Dir: Andrew Stanton
Star (voice): Ellen DeGeneres, Ed O’Neill, Albert Brooks, Hayden Rolence
Benjamin Franklin once wrote, “Those who would give up essential liberty, to purchase a little temporary safety, deserve neither liberty nor safety.” Personally, I would welcome with open arms the establishment of any totalitarian government who promised to ban preschool children from cinemas after 9pm. Seriously, folks: Hollywood is not your goddamn babysitter. We deliberately chose a 9:30pm start time, so we would not have to put up with this shit. If your rug-rat is incapable of sitting for two hours without shrieking at the top of their lungs, do not bring them to the fucking movies. If something happens to trigger said shrieking, take them outside. Not rocket science, folks.
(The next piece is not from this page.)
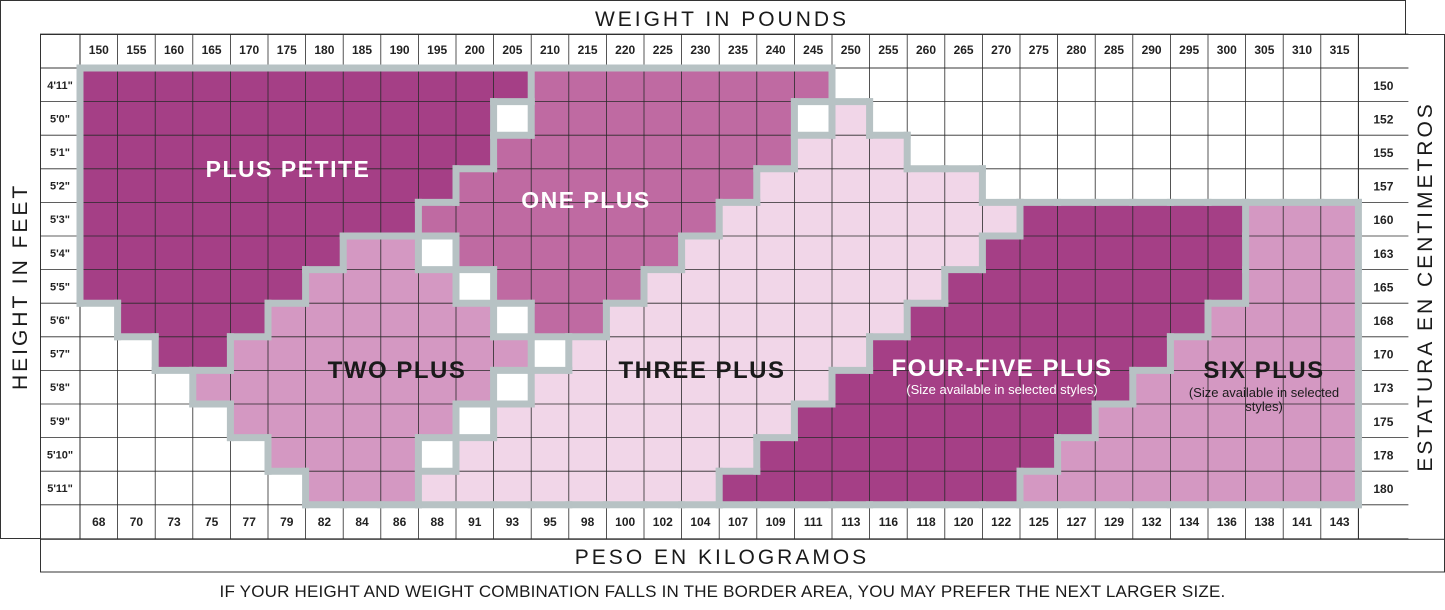 The image size is (1445, 610). I want to click on tick-label-feet: 5'6", so click(60, 321).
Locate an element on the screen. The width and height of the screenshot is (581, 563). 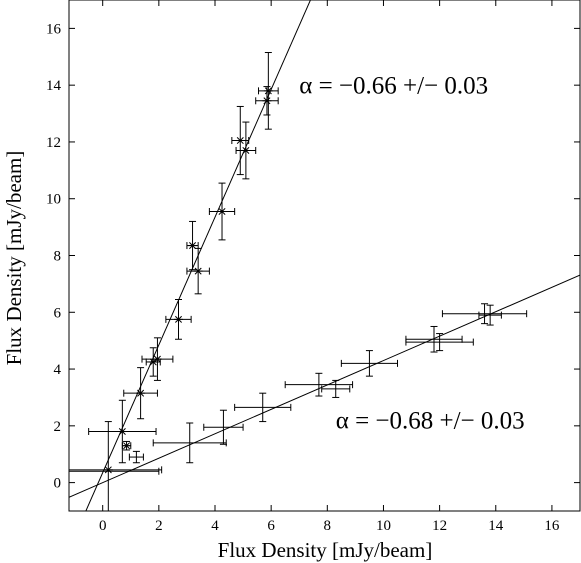
y-tick-label: 2 is located at coordinates (58, 427).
On the plus side, nice to be reminded now and again, that a major benefit of piracy is not having to deal with other people and the fruit of their loins. You don’t have to yell at kids to get off your damn downloads.
Anyway, this is a shamelessly manipulative sequel, which sinks its scaly fins into the audience’s heart-strings, right from the opening scene featuring a baby Dory playing hide-and-seek with her parents. Seriously, her eyeballs must represent a full one-third of her body weight. Each. It’s told partly in these flashbacks, mostly as adult Dory (DeGeneres) heads out in search of her lost parents, trailed by Marlin (Brooks) and Nemo (Rolence). This brings Dory to a sea-life center on the California coast, where grumpy septopus Hank (O’Neill) – he lost a tentacle in an accident – agrees to help the forgetful fish find her family.
There are a number of ways in which this falls short of the original: characters and storyline are the most obvious, and “obvious” is a fairly good word to describe their shortcomings, too. The original was a non-stop parade of invention on both fronts: you never knew what lay around the next breaker. Here, Hank is likely the only new character to make any kind of impression, and the storyline is a near-carbon copy of the first, even though Marlin and Nemo’s presence is almost close to superfluous, in terms of the plot. They trail in Dory’s wake for the entire film, and would provide more value, deep-fried in crispy beer-batter and with a side of tartare sauce. Plus, I expected better than the old “dramatically appropriate amnesia” saw.
All of which seems entirely condemnatory, but is not the case. I laughed, I sniffled, I hummed along with the end song, and this is salvaged mostly because Pixar are just so damn good at their job. Like peak Spielberg, while you may know you’re being emotionally manipulated, that doesn’t stop it from working, dammitalltohell. If you aren’t swallowing hard, at least once in the final 10 minutes, you probably consider Dexter Morgan a role-model. We’re also holding the company to a far higher standard than anyone else. If this had been the product of Dreamworks Animation, it would be among the best of their entire output. Beside Monsters, Inc, Wall-E and Up? The faint scent of questionable sushi hangs over the project.
However, there’s no doubt that Dory stole every scene she had in the original, and making her the focus of the sequel was an insanely smart decision. DeGeneres hits just about every line out of the park, and the rest of the voice cast aren’t far back. Add the typically lush visuals, and you’ve got something which seems sure to win the 2016 Academy Award for Best
Pixar Animated Feature. But I can’t say it’s one that will get us to drop what we’re doing, whenever we stumble across it on cable, in the way the original still does, thirteen years on.